Querida casa, deixei de ser tua escrava

Querida casa, hoje foi o fim, deixei de ser tua escrava. Depois de mais de quinze anos juntas a partilhar pó, esfregonas e líquidos desinfectantes, eu vou-te deixar entregue à bicharada, não propriamente nesse sentido claro. Perdi a conta às vezes que chorei agarrada ao cabo da esfregona, enquanto o cansaço se apoderava de mim, perdi a conta às vezes que esfreguei o bidé na casa-de-banho, limpei o pó às cómodas e ajeitei as molduras das fotografias, só porque ia receber visitas em casa, perdi a conta às vezes que deixei de ler um livro, ir tomar um café ou simplesmente dançar, porque estavas à minha espera cheia de lixo para eu limpar. Vai à merda, tu e as pessoas que me ensinaram que uma mulher tem que ser boa dona de casa, o tanas é que tem. Afinal o que é uma boa dona de casa? Alguém com bom senso pode me explicar? É ter a casa sempre limpa e arrumada, imaculada se possível? A cheirar a rosas  perfumadas na entrada e a flor de jasmim nos quartos? É ter a casa-de-banho impecavelmente asseada com lixívia? Cozinha sempre arrumada com a caixinha xpto para os chás e os potes com o arroz e a farinha? Os vidros a brilhar e as camas sempre feitas? Então eu sou uma porca, uma valente badalhoca! Se a minha casa for assim como descrevi, então onde raio eu vivo?

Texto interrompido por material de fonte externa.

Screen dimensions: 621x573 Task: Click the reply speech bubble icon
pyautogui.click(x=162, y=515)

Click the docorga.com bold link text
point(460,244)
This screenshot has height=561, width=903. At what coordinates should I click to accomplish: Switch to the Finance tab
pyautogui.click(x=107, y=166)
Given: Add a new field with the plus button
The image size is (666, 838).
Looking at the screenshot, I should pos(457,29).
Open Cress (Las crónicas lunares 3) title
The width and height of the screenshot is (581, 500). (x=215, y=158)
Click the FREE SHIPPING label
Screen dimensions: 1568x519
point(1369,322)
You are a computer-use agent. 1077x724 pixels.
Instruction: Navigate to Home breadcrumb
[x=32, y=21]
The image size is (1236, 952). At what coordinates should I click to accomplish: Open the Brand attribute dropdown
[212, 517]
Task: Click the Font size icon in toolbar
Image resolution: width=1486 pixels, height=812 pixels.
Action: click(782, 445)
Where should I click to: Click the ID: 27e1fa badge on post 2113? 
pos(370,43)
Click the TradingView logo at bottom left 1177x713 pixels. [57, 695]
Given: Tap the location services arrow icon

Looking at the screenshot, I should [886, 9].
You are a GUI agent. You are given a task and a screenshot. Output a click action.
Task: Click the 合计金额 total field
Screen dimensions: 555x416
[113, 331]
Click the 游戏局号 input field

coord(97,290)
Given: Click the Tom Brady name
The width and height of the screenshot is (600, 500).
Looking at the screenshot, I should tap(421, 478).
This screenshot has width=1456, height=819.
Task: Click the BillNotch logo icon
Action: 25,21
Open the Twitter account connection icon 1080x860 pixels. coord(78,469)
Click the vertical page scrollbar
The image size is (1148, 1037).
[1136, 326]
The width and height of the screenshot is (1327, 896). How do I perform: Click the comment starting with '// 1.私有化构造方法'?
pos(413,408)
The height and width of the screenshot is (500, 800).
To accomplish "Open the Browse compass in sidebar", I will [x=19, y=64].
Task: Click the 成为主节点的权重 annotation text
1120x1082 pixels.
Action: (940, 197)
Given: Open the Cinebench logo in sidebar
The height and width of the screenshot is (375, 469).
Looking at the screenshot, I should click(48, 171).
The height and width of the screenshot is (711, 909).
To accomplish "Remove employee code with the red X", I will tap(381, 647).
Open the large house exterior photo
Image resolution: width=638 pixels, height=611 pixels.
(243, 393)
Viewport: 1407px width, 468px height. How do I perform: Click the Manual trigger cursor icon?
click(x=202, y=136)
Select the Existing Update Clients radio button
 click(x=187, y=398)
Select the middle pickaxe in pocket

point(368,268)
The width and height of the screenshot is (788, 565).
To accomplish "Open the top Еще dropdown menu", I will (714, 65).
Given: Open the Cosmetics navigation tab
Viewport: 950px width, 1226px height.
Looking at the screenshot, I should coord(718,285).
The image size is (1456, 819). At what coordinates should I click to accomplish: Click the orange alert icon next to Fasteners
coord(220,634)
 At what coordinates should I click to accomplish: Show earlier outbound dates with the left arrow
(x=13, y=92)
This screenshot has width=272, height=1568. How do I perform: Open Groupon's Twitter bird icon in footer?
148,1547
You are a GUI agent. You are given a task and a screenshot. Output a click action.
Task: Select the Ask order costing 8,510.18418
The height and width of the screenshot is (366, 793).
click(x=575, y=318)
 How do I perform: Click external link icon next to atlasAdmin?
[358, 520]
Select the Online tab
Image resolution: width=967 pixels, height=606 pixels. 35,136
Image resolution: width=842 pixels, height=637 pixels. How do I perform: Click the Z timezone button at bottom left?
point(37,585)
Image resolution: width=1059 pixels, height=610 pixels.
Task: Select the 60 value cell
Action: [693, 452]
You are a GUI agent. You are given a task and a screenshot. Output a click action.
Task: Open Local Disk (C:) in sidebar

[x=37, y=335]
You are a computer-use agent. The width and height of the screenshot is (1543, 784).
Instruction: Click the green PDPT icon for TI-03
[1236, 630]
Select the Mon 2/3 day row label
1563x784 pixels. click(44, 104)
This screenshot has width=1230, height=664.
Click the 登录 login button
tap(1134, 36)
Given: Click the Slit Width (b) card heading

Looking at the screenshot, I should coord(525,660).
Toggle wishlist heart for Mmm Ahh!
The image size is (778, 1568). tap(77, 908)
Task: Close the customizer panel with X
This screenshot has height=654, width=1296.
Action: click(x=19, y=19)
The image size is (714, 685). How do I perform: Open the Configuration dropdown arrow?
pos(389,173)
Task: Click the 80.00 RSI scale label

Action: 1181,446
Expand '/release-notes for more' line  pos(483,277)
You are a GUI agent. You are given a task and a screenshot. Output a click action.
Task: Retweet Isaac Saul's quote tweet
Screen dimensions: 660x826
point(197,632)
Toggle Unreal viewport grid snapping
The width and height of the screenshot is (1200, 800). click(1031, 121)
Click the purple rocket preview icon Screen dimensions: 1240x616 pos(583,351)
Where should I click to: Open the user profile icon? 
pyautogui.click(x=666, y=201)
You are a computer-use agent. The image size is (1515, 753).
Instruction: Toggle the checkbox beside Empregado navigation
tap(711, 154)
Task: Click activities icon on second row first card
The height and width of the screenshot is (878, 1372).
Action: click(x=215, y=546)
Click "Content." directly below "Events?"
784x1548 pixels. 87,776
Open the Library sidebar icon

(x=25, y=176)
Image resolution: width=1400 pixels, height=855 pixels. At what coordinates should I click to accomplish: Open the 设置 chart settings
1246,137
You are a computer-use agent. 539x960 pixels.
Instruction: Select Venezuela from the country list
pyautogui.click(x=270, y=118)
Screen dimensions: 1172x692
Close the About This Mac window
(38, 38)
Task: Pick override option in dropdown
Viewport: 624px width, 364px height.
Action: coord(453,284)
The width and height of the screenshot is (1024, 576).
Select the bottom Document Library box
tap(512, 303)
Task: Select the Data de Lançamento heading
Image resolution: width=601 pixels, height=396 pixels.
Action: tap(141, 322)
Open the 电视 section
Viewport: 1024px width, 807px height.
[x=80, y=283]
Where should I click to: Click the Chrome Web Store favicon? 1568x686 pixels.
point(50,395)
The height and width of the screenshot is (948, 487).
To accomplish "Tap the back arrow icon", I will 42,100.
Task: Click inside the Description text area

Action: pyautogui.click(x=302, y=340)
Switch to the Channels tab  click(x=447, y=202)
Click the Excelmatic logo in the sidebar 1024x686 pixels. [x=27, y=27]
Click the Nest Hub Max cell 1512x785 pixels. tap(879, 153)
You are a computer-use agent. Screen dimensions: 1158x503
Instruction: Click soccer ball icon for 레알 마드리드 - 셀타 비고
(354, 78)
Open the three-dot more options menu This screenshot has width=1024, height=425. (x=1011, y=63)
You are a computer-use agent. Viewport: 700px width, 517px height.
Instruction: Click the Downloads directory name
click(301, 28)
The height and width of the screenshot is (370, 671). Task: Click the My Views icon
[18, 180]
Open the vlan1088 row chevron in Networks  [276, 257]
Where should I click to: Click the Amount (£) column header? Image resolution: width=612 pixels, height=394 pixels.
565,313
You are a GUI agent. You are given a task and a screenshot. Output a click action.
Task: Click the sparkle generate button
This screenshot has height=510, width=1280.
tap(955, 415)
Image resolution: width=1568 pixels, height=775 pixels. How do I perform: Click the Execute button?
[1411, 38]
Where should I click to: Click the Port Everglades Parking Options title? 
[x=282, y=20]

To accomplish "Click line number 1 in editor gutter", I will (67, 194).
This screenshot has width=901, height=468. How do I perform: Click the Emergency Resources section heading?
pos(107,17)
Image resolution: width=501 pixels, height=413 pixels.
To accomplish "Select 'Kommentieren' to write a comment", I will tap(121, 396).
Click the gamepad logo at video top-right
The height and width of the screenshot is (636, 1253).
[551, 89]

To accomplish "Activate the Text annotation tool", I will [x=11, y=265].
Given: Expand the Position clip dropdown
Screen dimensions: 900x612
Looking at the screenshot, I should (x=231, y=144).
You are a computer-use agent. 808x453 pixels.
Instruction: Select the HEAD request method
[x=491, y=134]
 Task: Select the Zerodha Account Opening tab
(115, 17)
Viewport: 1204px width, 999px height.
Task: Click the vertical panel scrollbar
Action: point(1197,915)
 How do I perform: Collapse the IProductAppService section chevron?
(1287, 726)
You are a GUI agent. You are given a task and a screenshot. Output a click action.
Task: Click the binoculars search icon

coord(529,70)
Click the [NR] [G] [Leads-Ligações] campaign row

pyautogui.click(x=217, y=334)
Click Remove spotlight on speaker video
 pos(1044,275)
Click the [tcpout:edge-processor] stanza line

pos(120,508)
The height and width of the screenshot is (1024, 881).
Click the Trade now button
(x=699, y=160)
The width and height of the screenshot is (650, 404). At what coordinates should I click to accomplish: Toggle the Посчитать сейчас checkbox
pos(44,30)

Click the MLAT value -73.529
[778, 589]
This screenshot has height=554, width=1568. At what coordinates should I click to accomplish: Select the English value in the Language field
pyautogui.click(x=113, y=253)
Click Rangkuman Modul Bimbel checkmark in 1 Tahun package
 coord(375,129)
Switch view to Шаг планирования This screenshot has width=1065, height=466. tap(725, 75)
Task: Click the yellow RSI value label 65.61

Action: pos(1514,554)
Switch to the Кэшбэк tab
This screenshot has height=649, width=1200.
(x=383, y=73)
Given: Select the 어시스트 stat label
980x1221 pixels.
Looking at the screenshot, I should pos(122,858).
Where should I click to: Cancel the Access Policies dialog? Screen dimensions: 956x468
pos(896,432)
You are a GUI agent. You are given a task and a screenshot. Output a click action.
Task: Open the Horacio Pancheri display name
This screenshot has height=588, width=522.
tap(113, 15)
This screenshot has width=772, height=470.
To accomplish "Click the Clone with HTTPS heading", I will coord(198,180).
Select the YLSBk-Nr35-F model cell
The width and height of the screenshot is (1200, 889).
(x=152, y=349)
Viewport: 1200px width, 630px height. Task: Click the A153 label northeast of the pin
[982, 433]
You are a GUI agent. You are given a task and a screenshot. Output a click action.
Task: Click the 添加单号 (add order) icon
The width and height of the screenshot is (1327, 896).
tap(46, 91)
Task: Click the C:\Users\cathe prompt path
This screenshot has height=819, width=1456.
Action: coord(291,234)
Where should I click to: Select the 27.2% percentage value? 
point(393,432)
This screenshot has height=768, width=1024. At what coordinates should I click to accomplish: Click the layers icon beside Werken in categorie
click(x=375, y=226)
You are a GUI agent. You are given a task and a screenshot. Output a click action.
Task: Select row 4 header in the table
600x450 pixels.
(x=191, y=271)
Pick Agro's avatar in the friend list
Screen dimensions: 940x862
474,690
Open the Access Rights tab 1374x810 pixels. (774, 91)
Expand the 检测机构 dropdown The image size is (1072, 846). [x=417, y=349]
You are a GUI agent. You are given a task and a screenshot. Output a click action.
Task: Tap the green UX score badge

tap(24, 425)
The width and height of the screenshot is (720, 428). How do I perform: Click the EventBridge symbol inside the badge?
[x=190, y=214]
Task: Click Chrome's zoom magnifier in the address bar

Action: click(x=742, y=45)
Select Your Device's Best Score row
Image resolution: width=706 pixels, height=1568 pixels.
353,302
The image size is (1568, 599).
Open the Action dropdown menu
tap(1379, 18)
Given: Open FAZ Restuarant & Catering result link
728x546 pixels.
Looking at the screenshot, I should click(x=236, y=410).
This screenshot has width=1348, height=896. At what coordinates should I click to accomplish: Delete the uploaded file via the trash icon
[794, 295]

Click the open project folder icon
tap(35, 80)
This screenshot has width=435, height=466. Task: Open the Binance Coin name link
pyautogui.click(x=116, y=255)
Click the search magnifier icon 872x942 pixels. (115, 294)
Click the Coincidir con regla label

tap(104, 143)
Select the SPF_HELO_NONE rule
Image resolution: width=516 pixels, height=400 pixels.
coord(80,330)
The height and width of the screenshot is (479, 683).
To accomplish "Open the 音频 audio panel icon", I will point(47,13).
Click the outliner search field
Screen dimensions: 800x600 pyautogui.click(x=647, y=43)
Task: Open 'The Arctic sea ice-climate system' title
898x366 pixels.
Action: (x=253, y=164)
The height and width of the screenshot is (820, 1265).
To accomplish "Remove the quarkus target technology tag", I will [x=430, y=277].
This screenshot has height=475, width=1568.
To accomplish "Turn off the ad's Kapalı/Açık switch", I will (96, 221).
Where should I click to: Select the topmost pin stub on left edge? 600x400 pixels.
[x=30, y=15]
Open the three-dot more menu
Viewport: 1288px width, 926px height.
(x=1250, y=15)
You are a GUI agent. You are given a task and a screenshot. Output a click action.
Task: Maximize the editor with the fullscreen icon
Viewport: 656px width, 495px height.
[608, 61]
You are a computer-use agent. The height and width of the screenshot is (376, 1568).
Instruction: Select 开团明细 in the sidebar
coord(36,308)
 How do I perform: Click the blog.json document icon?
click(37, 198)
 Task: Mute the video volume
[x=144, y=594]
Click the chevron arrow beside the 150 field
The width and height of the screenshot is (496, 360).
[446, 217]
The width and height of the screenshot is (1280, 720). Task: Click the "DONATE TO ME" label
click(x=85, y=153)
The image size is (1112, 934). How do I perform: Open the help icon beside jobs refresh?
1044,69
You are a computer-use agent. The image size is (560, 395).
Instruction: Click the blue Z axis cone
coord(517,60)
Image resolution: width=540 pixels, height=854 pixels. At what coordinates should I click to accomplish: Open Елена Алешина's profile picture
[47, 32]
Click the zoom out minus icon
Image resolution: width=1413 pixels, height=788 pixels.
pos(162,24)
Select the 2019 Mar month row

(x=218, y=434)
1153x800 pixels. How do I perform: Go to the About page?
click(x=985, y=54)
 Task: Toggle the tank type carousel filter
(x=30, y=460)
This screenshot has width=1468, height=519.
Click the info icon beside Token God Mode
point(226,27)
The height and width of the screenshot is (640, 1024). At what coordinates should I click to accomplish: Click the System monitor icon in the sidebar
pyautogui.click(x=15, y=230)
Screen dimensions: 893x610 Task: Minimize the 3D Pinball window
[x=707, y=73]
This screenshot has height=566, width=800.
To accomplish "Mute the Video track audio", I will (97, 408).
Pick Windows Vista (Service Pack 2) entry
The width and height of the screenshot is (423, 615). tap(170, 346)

Não sou mais tua escrava, acabou-se. Eu quero um lar, não uma casa sem vida. Um lar é o final do arco-íris onde adoramos chegar depois de um dia exaustivo de trabalho, é o local magico onde tudo acontece, tanto podes discutir e bater com as portas como podes estar no tapete da sala a fazer amor exaustivamente , é o único local onde ninguém nos vê nem ouve. Lar é ter os brinquedos dos teus filhos espalhados pelo quarto e pela sala, de tal forma que nem te consegues mover, é ter a roupa amarrotada nas costas das cadeiras, lar é ter peúgas trocadas nas gavetas, é ter os lençóis húmidos e lingerie no fundo da cama, debaixo dos cobertores, depois de uma noite de puro gozo, lar é ter a marca do copo de leite em cima da mesinha-de-cabeceira, é montar uma cama com cobertores no chão da sala para assistir a um filme em família, é ter o cão e o gato a brincar pela casa e a louça suja empilhada na banca, lar é olhares à tua volta e rires desalmadamente com a confusão. A casa não cai, nem vai sair do sitio, infelizmente ninguém vem a minha casa arrumar e limpar por mim, portanto a faxina pode esperar, os vidros, a louça, as camas, mas o filme não, nem o café com as amigas, nem a brincadeira com os filhos, nem o livro que queremos ler e a dança que queremos dançar.

Nem as series de donas de casa desesperadas, nem os livros da treta que dão dicas de organização e planeamento do dia-a-dia, nem umas vitaminas ou anti depressivos receitados pelo medico vão ajudar. Acabou-se querida casa, não sou mais tua escrava. Podem vir as mães, os pais, os tios e os avós, podem vir os vizinhos, os amigos e os inimigos, até pode vir o Presidente dos Estados Unidos, não quero saber a vossa opinião sobre a minha casa nem sobre o estado caótico em que se encontra na maior parte das vezes. Não quero palpites, nem graçolas, nem comparações porque a irmã tem a casa mais arrumada que a minha. Ser boa dona de casa não aumenta o meu currículo profissional nem social, quando muito aumenta as minhas olheiras e a minha impaciência. Não sou boa dona de casa, mandei a minha casa à merda, mas não faz mal, porque eu não quero uma casa, gosto mais de ter um lar.

” O importante não é a casa onde moramos, mas onde, em nós, a casa mora.”